Cenere, Grazia Deledda
(Utopia Editore, 2021)
Cenere, in libreria da qualche mese, è il primo titolo scelto e introdotto da Michela Murgia per il progetto di recupero dei romanzi di Grazia Deledda da parte di Utopia Editore. Riscoprire la scrittura e la poetica dell’autrice sarda – prima donna italiana a ricevere il Premio Nobel per la Letteratura nel 1926 – è come imbattersi nello splendore di un accusorgio(s), quei denari e ricchezze che, secondo la tradizione popolare sarda, venivano nascosti dai paesani tra le pietre dei nuraghi per impedire agli invasori di entrarne in possesso. Quasi con accezione mitica dunque, far riemergere l’opera di Deledda dall’oblio letterario italiano contemporaneo, che ai tempi conobbe invece fama internazionale, equivale a riportare alla luce un antico tesoro la cui aura, a distanza di più di cent’anni, risulta tutt’oggi abbacinante – un tesoro, come tutti i tesori, reso ancor più prezioso dallo scorrere del tempo.

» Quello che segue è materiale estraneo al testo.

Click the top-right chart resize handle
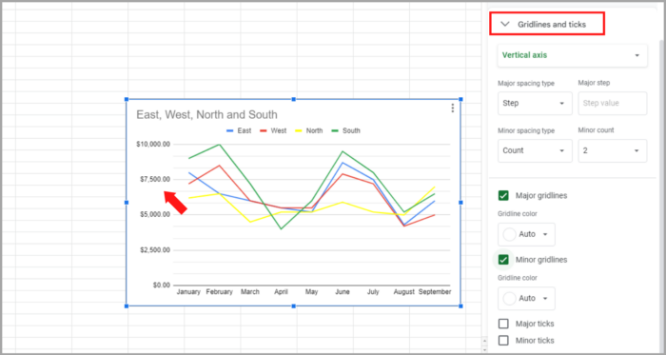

È proprio con la ricerca di accusorgios tra i nuraghi che comincia la storia in Cenere. Nell’entroterra sardo di inizio secolo scorso, più precisamente nel nuorese, la giovane Olì si innamora di Anania, contadino che in quelle zone cerca preziosi nascosti tra le pietre. Nonostante sia sposato – con una donna più vecchia di lui –, Anania ricambia l’amore di Olì e, facendo buon uso di promesse che non manterrà mai, spinge la giovane verso la passione. Frutto di questa passione è il piccolo Anania, vero protagonista del romanzo. Per i primi sette anni della sua vita il bimbo non conoscerà suo padre, e vivrà nella natura selvaggia del paese di Fonni con la madre, allontanata dalla casa paterna a causa del peccato che ha commesso, tra miserie e scorribande picaresche in mezzo alle montagne.

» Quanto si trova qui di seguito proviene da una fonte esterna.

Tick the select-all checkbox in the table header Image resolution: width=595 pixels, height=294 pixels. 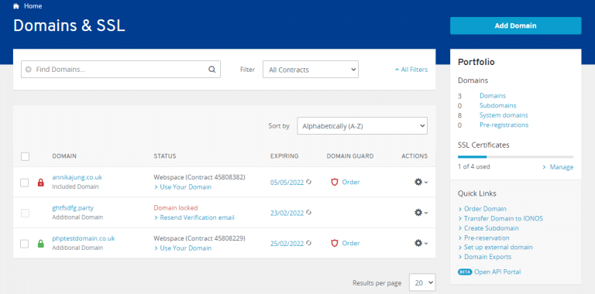click(x=25, y=156)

Poi, un giorno, tutto cambia. Senza spiegare nulla al bimbo, Olì porta Anania fino a Nuoro dove lo lascia sulla soglia del mulino dove il padre lavora. Olì sparisce così, repentinamente, dalla vita di Anania, che rimarrà a vivere con il padre e sua moglie, chiamata zia Tatàna, la cui reazione nei confronti dell’arrivo del bambino è tutt’altro che avversa: lo accoglie, lo accudisce come un figlio. Anania cresce a Nuoro diventando il pupillo del signorotto del paese, che asseconda il suo desiderio di studiare. Il ragazzo si innamorerà della figlia del suo benefattore, la bella Margherita, e andrà a Roma per continuare il suo percorso di studi, sempre col taciuto segreto di ritrovare la madre perduta. Al ritorno in Sardegna, Anania scoprirà che Olì, pur vivendo nella miseria, è ancora viva. Il loro incontro, verso la fine del romanzo, sancirà una definitiva svolta nell’animo del giovane uomo, il quale si ritroverà a mettere in discussione tutto ciò che fino a quel momento era importante nella sua vita – il suo amore per Margherita, i suoi studi – in nome del senso del dovere nei confronti della madre. Ma le cose, purtroppo, avranno tutt’altro esito rispetto a quello che Anania sembrava auspicare.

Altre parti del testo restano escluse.